[SELECTED PASSAGE]
The typical manifestation of diphtheria is an infection of the upper respiratory tract which can result in paralysis of the central nervous system or of the diaphragm and throat, leading to death by suffocation. C. diphtheriae infection is highly contagious. Diphtheria is spread through the air from direct contact with patients or healthy carriers. Infection with C. ulcerans is transmitted by ingesting raw milk contaminated with the bacterium or coming into contact with pets, especially dogs or cats, which themselves are often asymptomatic. Human-to-human transmission has never been demonstrated for cases of infection with C. ulcerans. Infection with C. pseudotuberculosis is very rare and is usually caused by contact with small ruminants.


The incubation period for diphtheria is generally between 2 and 5 days. The most characteristic symptom is the formation of a "pseudomembrane", a grayish-white coating around the tonsils or the skin lesions. Respiratory diphtheria, the most common form of the disease, is characterized by sore throat, fever, a swollen neck and headache. The very rare cases of infection by C. pseudotuberculosis particularly attack the lymph nodes (necrotizing lymphadenitis).


Surveillance of diphtheria in France is based on the obligation to report all cases. Good vaccine coverage has brought the disease under control in France. Between 2011 and 2020, 69 cases of infection by C. diphtheriae strains carrying the tox gene were observed. All were either imported cases or cases detected in overseas France, in subjects who had been only partially vaccinated or not vaccinated at all. Most cases were cutaneous diphtheria. During the same period, 84 cases of infection with C. ulcerans strains carrying the tox gene were reported in mainland France. Most of these cases were cutaneous diphtheria, and in contrast to C. diphtheriae cases, all C. ulcerans cases were indigenous, and some of the patients died from their infection. A common feature of the C. ulcerans infections was that the patients had contacts with pets, most generally cats and dogs.
[/SELECTED PASSAGE]
◆ REQUIREMENT A
Copy the diphtheria passage from "The incubation period" to "nodes (necrotizing lymphadenitis).", replacing "fever" with "high temperature".
◆ REQUIREMENT B
Extend the diphtheria passage with new writing that picks up after its final sentence.
The items after this point are separate material with no connection to the diphtheria passage.
[LISTED RECORDS]
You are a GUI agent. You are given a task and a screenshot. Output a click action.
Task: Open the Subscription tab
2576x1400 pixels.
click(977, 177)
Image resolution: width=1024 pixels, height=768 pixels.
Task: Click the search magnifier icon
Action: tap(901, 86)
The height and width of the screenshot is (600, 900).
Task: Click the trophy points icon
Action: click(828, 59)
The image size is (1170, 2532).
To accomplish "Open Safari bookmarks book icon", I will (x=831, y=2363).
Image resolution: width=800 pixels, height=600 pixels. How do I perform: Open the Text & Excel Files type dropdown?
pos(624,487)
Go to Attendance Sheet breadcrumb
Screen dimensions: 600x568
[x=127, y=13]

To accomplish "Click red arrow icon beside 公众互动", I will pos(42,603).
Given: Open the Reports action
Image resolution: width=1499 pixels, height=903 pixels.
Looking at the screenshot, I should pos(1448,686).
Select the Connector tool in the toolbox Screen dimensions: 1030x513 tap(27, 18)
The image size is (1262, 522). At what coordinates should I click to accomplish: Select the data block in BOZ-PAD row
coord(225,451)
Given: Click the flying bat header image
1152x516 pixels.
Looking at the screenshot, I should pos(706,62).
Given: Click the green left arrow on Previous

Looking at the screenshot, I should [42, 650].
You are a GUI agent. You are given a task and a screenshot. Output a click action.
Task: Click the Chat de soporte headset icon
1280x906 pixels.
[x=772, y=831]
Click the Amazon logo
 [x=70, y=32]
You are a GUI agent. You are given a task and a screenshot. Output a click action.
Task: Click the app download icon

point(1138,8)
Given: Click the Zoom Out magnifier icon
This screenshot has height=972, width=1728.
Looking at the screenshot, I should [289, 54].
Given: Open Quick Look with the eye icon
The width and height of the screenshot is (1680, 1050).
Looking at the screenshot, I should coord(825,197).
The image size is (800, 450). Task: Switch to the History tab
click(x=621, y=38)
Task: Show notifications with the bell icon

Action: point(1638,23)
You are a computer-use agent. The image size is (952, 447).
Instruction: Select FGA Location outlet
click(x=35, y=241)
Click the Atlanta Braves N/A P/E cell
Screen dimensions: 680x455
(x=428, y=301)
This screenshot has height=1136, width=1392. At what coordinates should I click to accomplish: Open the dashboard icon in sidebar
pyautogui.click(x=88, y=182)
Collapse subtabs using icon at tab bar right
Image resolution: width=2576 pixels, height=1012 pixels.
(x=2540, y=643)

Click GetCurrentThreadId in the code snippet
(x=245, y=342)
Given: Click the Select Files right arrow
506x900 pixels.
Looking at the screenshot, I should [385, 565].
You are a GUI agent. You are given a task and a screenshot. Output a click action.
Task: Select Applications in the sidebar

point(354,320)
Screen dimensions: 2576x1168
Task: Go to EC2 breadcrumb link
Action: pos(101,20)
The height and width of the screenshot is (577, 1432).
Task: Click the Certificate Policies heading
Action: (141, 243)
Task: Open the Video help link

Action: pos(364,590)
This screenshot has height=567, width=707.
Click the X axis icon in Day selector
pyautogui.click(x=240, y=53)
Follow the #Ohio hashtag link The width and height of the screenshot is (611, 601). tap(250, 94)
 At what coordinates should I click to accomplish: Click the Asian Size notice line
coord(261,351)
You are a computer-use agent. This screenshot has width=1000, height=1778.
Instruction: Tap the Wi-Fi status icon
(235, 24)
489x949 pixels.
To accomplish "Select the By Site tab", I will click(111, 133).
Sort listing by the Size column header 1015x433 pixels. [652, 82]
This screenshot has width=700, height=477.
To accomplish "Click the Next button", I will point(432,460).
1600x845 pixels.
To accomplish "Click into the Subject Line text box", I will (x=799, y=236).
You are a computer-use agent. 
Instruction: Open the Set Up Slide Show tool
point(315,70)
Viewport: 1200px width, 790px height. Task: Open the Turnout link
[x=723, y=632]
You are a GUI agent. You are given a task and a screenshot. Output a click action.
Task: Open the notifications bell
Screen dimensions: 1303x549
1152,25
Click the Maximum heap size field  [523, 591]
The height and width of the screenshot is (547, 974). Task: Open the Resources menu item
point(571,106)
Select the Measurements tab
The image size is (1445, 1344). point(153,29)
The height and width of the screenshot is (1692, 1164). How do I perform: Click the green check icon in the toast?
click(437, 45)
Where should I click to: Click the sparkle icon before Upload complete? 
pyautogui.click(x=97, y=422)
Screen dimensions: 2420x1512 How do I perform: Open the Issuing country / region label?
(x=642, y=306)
[/LISTED RECORDS]
◆ TASK RESULT A
The incubation period for diphtheria is generally between 2 and 5 days. The most characteristic symptom is the formation of a "pseudomembrane", a grayish-white coating around the tonsils or the skin lesions. Respiratory diphtheria, the most common form of the disease, is characterized by sore throat, high temperature, a swollen neck and headache. The very rare cases of infection by C. pseudotuberculosis particularly attack the lymph nodes (necrotizing lymphadenitis).

◆ TASK RESULT B
Treatment for typical diphtheria involves administering diphtheria antitoxin serum by intramuscular injection as soon as possible, and/or a course of antibiotics. Antibiotic therapy with amoxicillin is recommended, or therapy with macrolides if the patient is allergic to beta-lactam antibiotics. More information is available on the website of the National Reference Center (CNR) for Corynebacteria of the Diphtheriae Complex and in the guidelines published by the French High Council for Public Health (HCSP) on how to deal with a case of diphtheria.


The diphtheria vaccine is the only way of controlling this severe infection. The vaccine is composed of purified, inactivated diphtheria toxin. Vaccination is compulsory for all children and healthcare professionals. Primary vaccination is now compulsory for infants at the age of 2 and 4 months. The first booster is given at 11 months and further boosters are given at ages 6, 11 to 13, 25, 45 and 65, then every 10 years. Seroprevalence studies indicate that a high proportion of individuals aged over 50 have an antibody titer that is undetectable or under the level considered to confer protection. These data emphasize the importance of following vaccine recommendations, especially, boosters every 10 years in adults over the age of 65.